One of Comstock’s most powerful allies was the American Medical Association, which since its inception in 1847 was stepping up efforts to destroy the centuries-old tradition of midwifery and replace it with the professionalized disciplines of obstetrics and gynecology, both of which actively suppressed access and information about contraception and abortifacents. During this period, anatomy and medical textbooks were seized, restrained, and re-edited to comply with the strictures upheld in the Rosen decision.
3
These cultural conflicts and the aforementioned
technological innovations in printing made rapid modernization of the art of medical illustration necessary. A key figure in this modernization was the German artist and illustrator Max Brödel (1870–1941), who emigrated from Leipzig to the US in 1894, where he began working with the first professor of gynecology at the medical school at Johns Hopkins University, Howard Atwood Kelly (1858–1943). In 1898, the first volume of Kelly’s textbook,
Operative Gynecology,
was published and featured over one hundred and fifty illustrations by Brödel. This volume and its successor established Kelly as the premiere gynecologist in the United States,
4
and his work continued to feature the highly detailed and elegant illustrations of Brödel, whose innovations in pen-and-ink technique enabled the volumes’ printers to replicate luxurious and meticulously rendered half tones and textures.
5
Brödel’s 1909 illustration of an open-air cystoscopy (an early endoscopic technique for seeing inside the bladder after distending it with air) features a powerful, chiseled profile of Dr. Kelly himself bringing the power of technology and masculine vision to bear on a cutaway side view of a female body.
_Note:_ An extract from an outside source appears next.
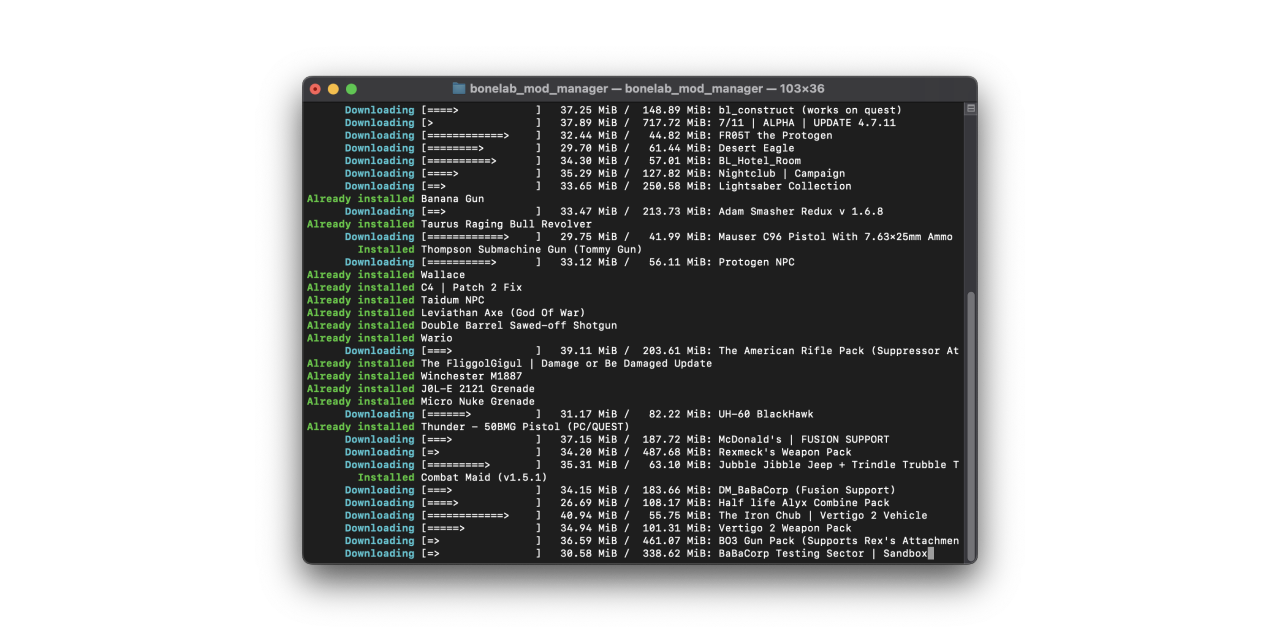Click the Micro Nuke Grenade entry
This screenshot has height=640, width=1280.
(477, 402)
The light source from the left is both functional, illustrating its role in indirect illumination of the subject through Kelly’s physician reflector, and symbolic, adding to the heroic, even hagiographic view of Kelly, which in fact became his role in the history of his profession, as Brödel’s would be in medical illustration.
6
One hundred years later, it is no surprise to either feminists or pornographers that during this earlier time that sought to control women’s bodies and men’s access to information about and images of them, the first major modern innovations in medical illustration reached critical mass in the field of gynecology.
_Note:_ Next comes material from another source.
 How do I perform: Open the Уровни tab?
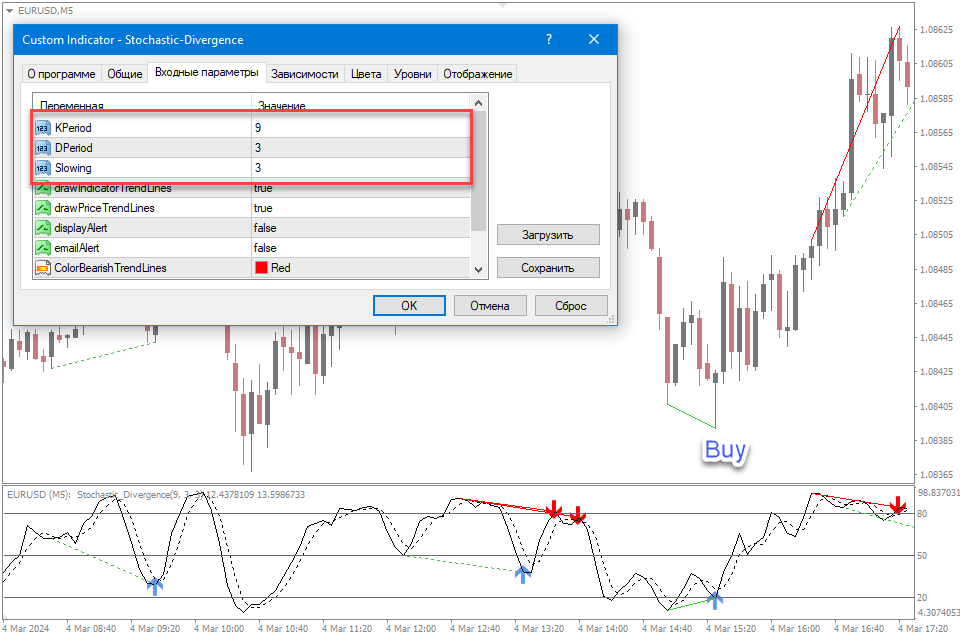point(412,74)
Sex(ploitation) Ed: White Coats and “False Modesty” on the Movie Screen

Just as the displacements following the Civil War were conflated and confused with the social effects of the rising popular medium of print, the immense social changes in the decades after World War I were attributed by critics and reformers of the time to the increasingly popular medium of motion pictures, and many of these reformers called for strict rules regarding their content. Since widespread municipal and state censorship of motion pictures would have been disastrous for the American film industry’s system of carefully scheduled national distribution of their product, throughout Hollywood’s studio era from the 1920s until the 1960s, the most powerful players in the American movie business exercised control over the scripts and release prints of any films distributed
by the major studios through the Production Code Administration of the Motion Picture Producers and Distributors of America. This self-policing by the PCA was a crucial part of “Hollywood” as a cultural institution based on an ideology of “entertainment” films made with high production values and major stars that became the lingua franca of American popular culture from the 1920s until the rise of television after World War II.